Atroce è la parola che più attraversa l'esperienza dell'ascolto di questi stralci di libro di Celine. Atroce da far schifo, direbbe l'autore, così verace, che non si risparmia nulla della cruda natura degli uomini, una natura che si sente addosso egli stesso, tanto da viverci dentro per tutta la sua giovinezza, dal reggimento alla foresta africana, dall'alienazione in fabbrica alla solitudine che mozza il fiato della città. Un romanzo, un ascolto, di una vita al limite della sopravvivenza, di una lotta per urlare stridente la sua presenza, foss'anche triste, a questo mondo. Un viaggio, quello del giovane Ferdinand, al di là del quale non rimane nulla, tutto il resto è noia.. e non continuo altrimenti il rischio è di parafrasare uno dei più bei pezzi dell'autore.

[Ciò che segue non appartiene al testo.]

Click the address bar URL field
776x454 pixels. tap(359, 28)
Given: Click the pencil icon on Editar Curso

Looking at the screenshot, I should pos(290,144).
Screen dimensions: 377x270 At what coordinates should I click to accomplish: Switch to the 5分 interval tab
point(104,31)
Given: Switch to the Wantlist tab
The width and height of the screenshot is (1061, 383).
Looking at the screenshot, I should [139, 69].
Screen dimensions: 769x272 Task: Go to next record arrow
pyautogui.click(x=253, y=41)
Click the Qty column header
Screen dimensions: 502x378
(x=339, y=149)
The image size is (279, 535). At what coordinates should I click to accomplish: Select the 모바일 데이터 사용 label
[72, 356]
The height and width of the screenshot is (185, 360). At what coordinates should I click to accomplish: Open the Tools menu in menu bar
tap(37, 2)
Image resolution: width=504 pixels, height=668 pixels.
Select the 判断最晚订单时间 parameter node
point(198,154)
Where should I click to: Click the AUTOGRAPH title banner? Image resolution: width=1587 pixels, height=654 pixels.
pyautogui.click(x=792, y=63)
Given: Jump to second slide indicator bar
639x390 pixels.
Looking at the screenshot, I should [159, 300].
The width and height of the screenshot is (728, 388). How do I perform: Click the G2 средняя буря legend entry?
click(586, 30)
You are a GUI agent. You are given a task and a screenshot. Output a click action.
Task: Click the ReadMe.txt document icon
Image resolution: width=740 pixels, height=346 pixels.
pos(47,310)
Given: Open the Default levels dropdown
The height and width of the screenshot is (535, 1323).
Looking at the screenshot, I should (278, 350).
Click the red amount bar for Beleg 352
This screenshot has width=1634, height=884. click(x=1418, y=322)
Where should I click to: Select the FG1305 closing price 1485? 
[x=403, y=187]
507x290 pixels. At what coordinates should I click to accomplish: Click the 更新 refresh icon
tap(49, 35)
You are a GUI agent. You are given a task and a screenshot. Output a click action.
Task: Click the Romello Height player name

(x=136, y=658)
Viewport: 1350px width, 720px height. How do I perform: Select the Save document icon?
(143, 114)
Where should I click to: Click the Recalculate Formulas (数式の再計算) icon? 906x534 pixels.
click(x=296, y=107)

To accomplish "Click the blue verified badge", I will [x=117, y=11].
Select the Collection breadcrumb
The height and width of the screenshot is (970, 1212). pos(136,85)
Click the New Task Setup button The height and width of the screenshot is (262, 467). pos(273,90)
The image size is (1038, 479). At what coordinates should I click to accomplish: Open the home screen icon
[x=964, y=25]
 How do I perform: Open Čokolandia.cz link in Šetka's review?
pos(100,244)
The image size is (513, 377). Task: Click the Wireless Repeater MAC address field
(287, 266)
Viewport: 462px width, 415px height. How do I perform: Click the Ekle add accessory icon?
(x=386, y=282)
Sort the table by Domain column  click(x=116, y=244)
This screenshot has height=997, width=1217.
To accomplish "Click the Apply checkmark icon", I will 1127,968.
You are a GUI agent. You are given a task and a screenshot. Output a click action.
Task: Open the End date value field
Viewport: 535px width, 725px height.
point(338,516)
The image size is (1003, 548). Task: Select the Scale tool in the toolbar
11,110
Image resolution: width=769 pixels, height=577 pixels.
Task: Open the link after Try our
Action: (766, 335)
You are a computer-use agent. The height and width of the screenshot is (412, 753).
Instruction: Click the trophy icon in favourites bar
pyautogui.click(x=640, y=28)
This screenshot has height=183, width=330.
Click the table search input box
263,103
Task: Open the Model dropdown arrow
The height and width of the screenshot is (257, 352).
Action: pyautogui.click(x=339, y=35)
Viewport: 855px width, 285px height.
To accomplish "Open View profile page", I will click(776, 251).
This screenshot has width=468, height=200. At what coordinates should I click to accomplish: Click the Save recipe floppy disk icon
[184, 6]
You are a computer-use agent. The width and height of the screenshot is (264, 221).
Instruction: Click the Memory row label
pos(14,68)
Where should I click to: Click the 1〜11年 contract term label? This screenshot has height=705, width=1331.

Mi è venuta voglia di piangere quando Fabrizio ha letto queste righe, in quel momento ho capito perchè ero lì. Ero lì perchè non mi bastava nutrirmi di poltiglia e bere fango. Avevo voglia di Celine, di Fiato ai Libri e forse tanti altri come me e quelli che da dieci anni hanno continuato a frequentare il festival...

E a quei cinque ragazzi sul palco che hanno dato fiato a “Viaggio al termine della notte”, è stata rivolta tutta la mia gratitudine e il calore del nostro applauso.